## GOAL
Update the stored entries from the line with "You are a computer-use agent. 1568x706" up to and including the line with "coord(141,158)", replacing "Misc Items" with "Miscellaneous Items" and leaving everything else unchanged. Give back only those lines, without the pictures.

Begin RECORDS PROVIDED

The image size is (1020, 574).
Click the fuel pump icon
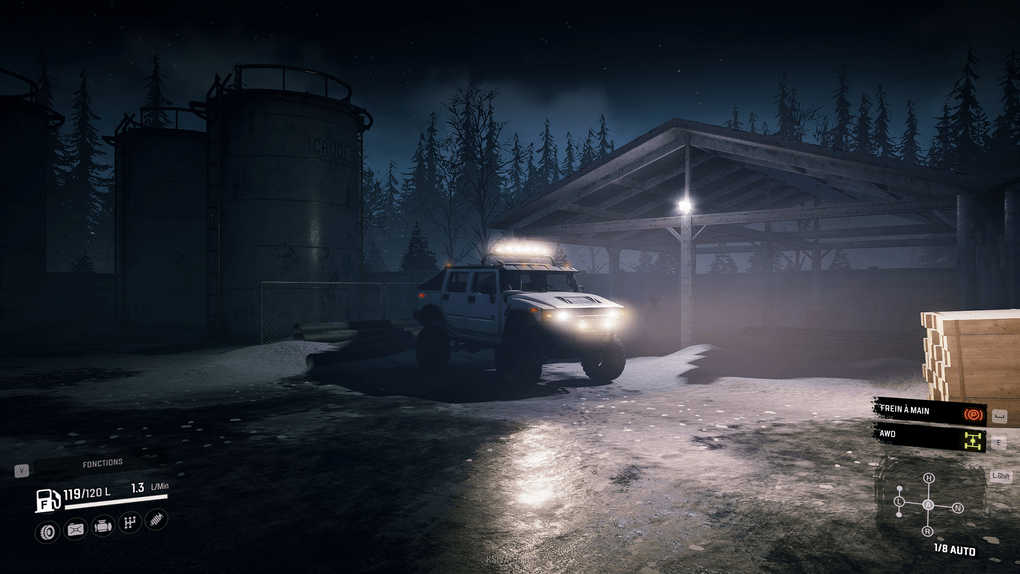(47, 500)
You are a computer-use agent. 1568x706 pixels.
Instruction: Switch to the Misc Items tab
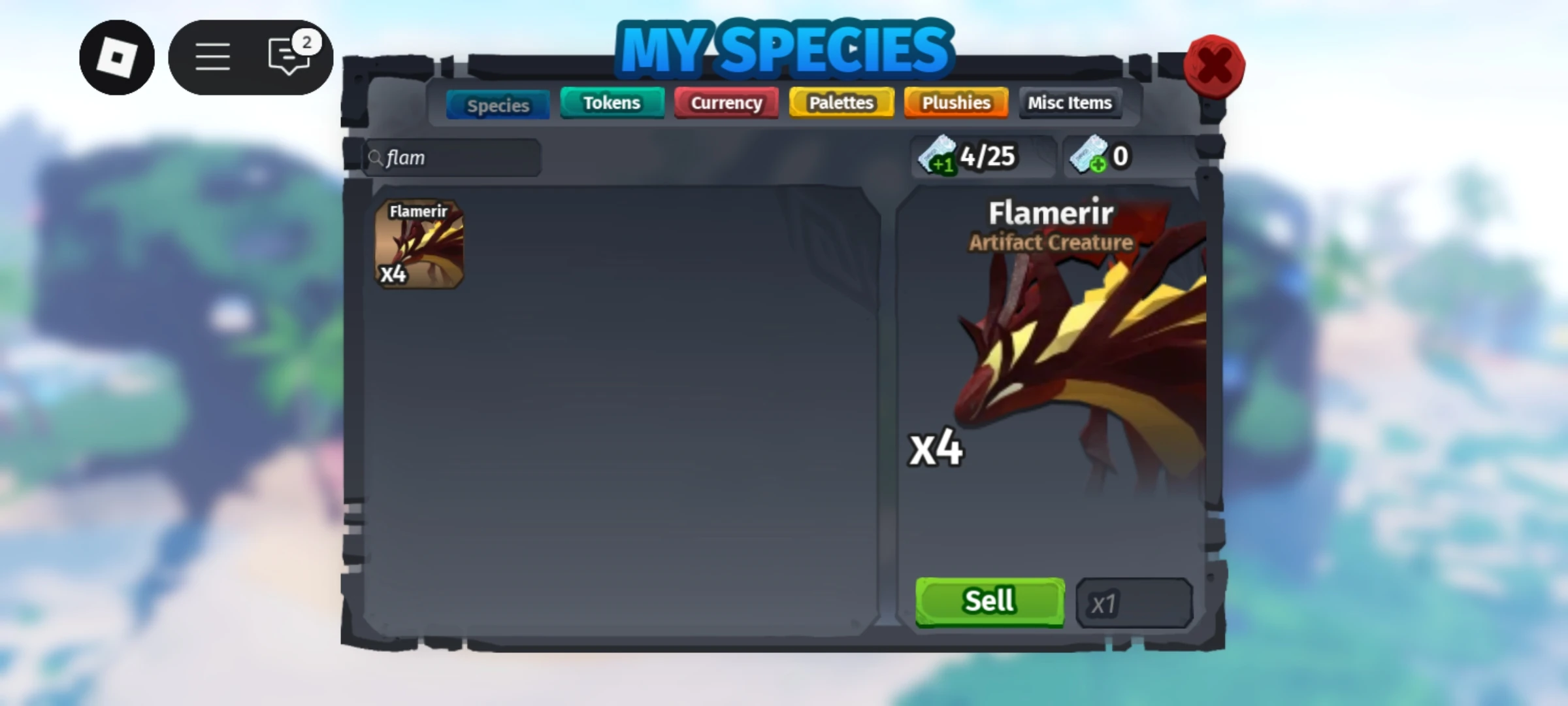click(x=1070, y=103)
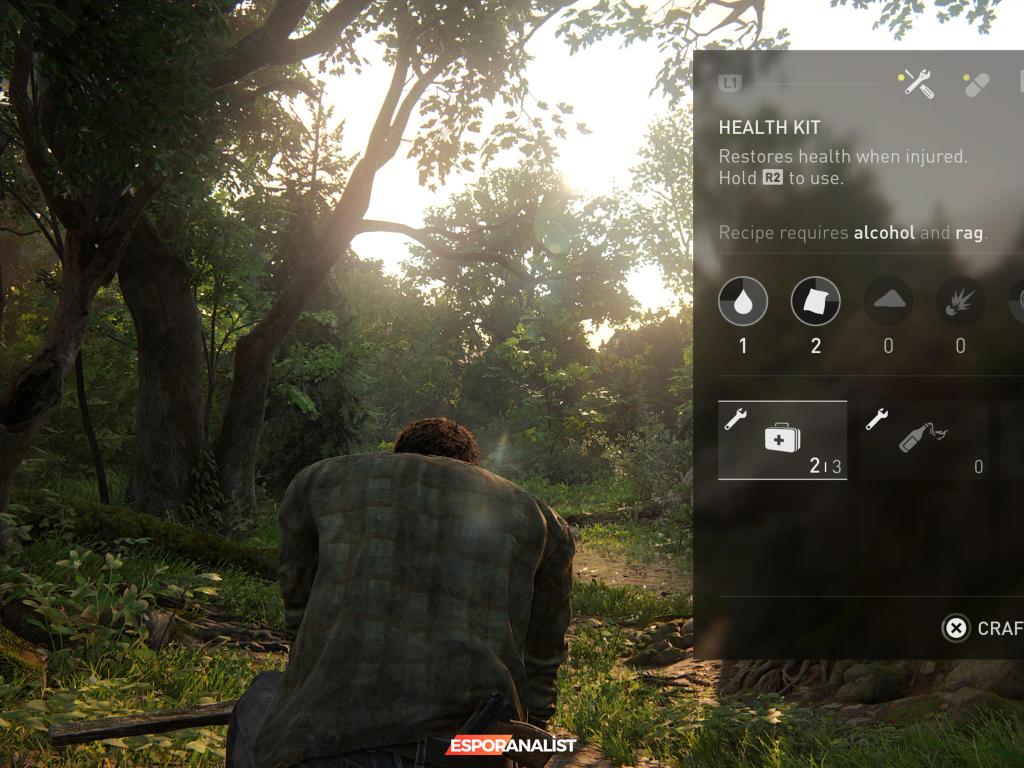
Task: Click the explosive burst ingredient icon
Action: pyautogui.click(x=960, y=301)
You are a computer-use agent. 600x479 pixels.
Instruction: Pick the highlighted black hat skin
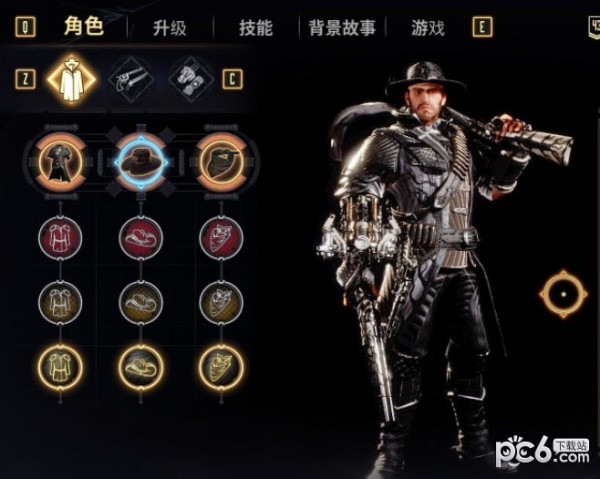coord(141,158)
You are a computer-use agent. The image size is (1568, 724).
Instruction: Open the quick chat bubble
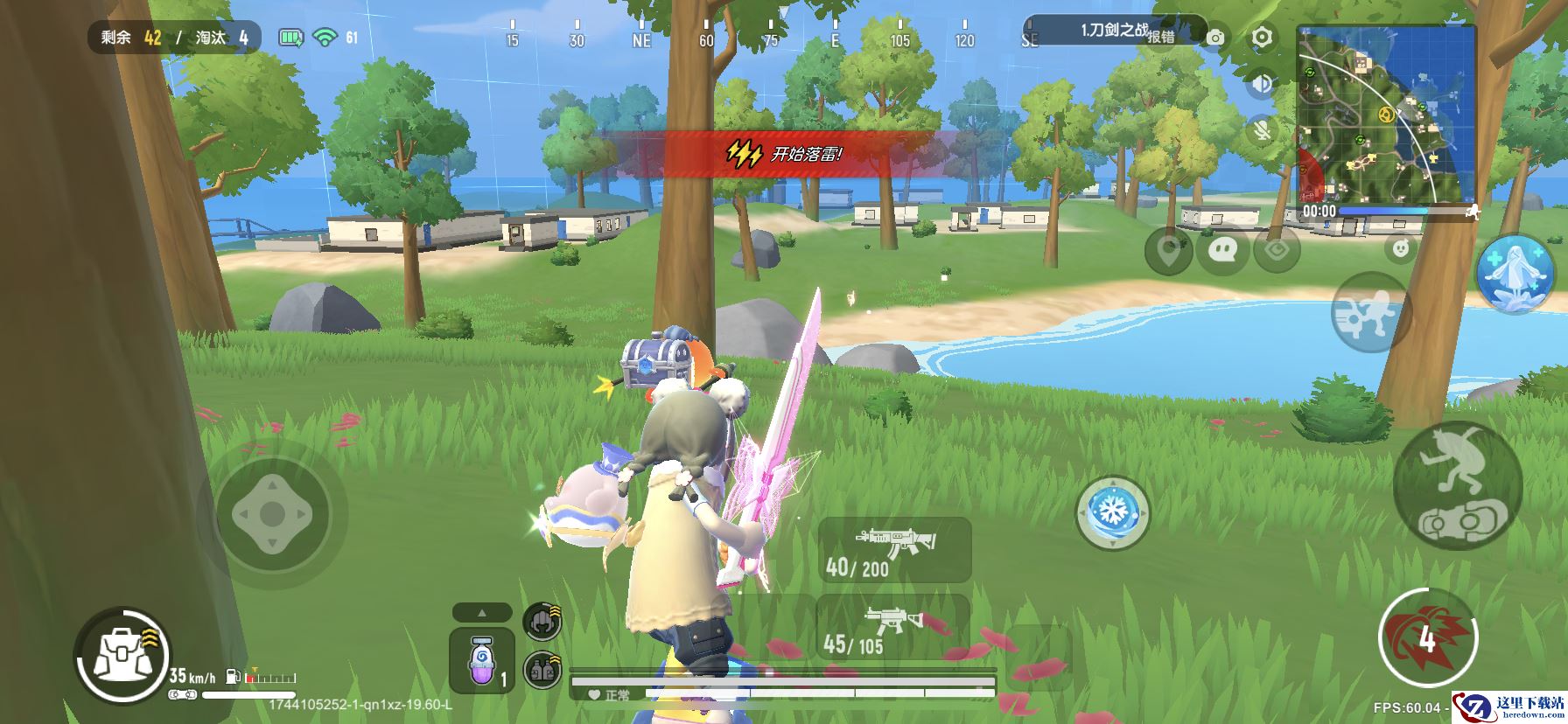[1222, 251]
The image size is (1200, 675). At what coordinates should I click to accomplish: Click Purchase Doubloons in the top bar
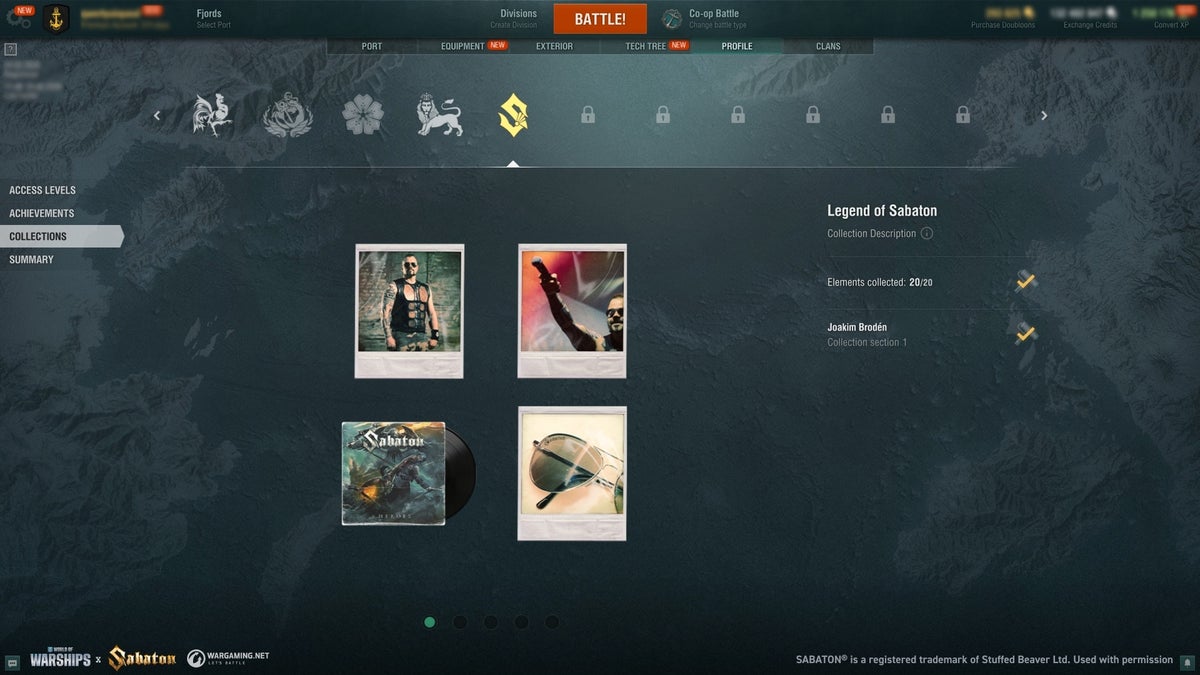(1004, 18)
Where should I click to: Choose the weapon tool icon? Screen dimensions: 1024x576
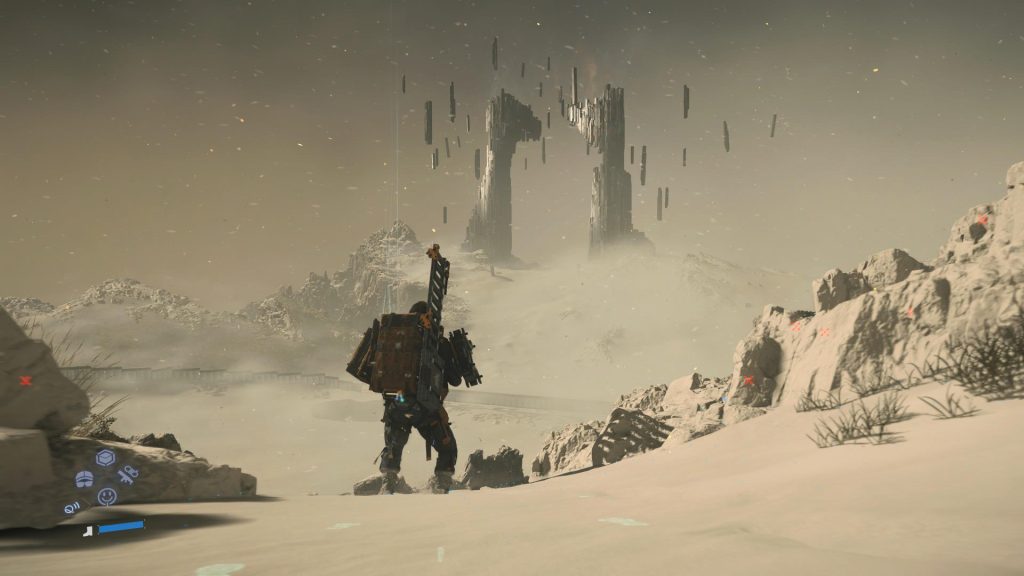point(127,475)
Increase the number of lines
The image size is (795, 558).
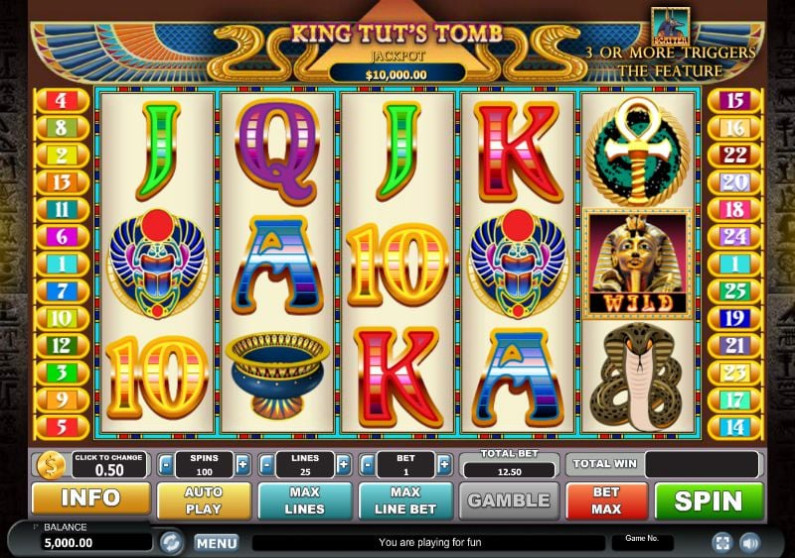click(343, 464)
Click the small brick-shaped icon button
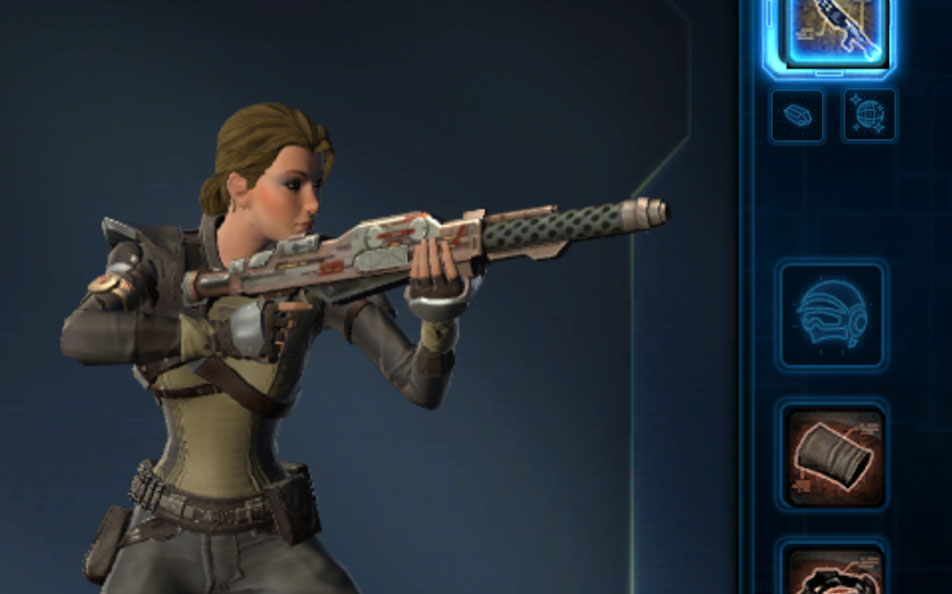Screen dimensions: 952x594 (797, 115)
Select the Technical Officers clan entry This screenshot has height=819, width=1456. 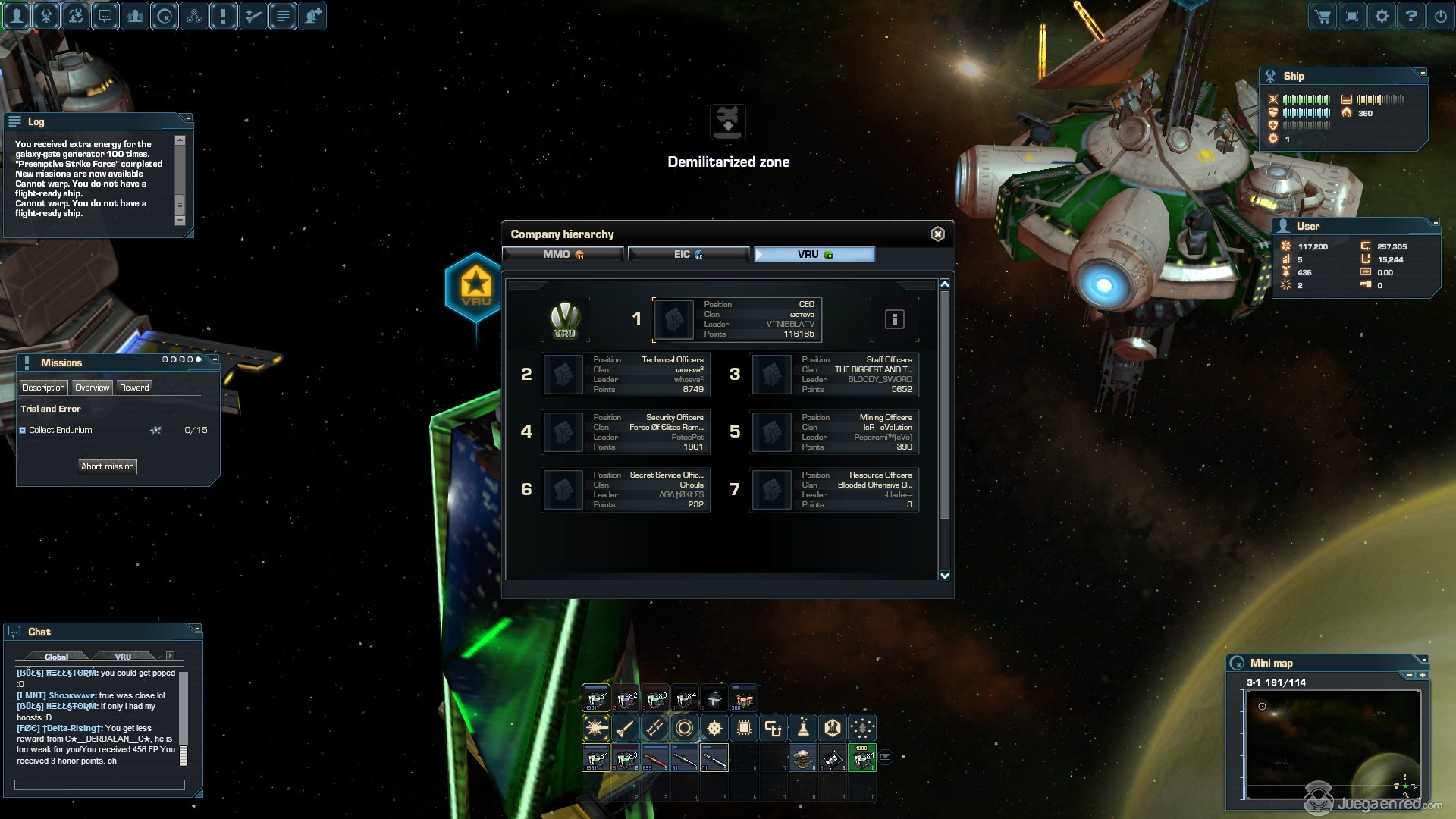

End RECORDS PROVIDED

## FINAL RESULT
You are a computer-use agent. 1568x706 pixels.
Instruction: Switch to the Miscellaneous Items tab
click(x=1070, y=103)
Task: Click the explosive burst ingredient icon
Action: pyautogui.click(x=960, y=301)
You are a computer-use agent. 600x479 pixels.
Instruction: Pick the highlighted black hat skin
coord(141,158)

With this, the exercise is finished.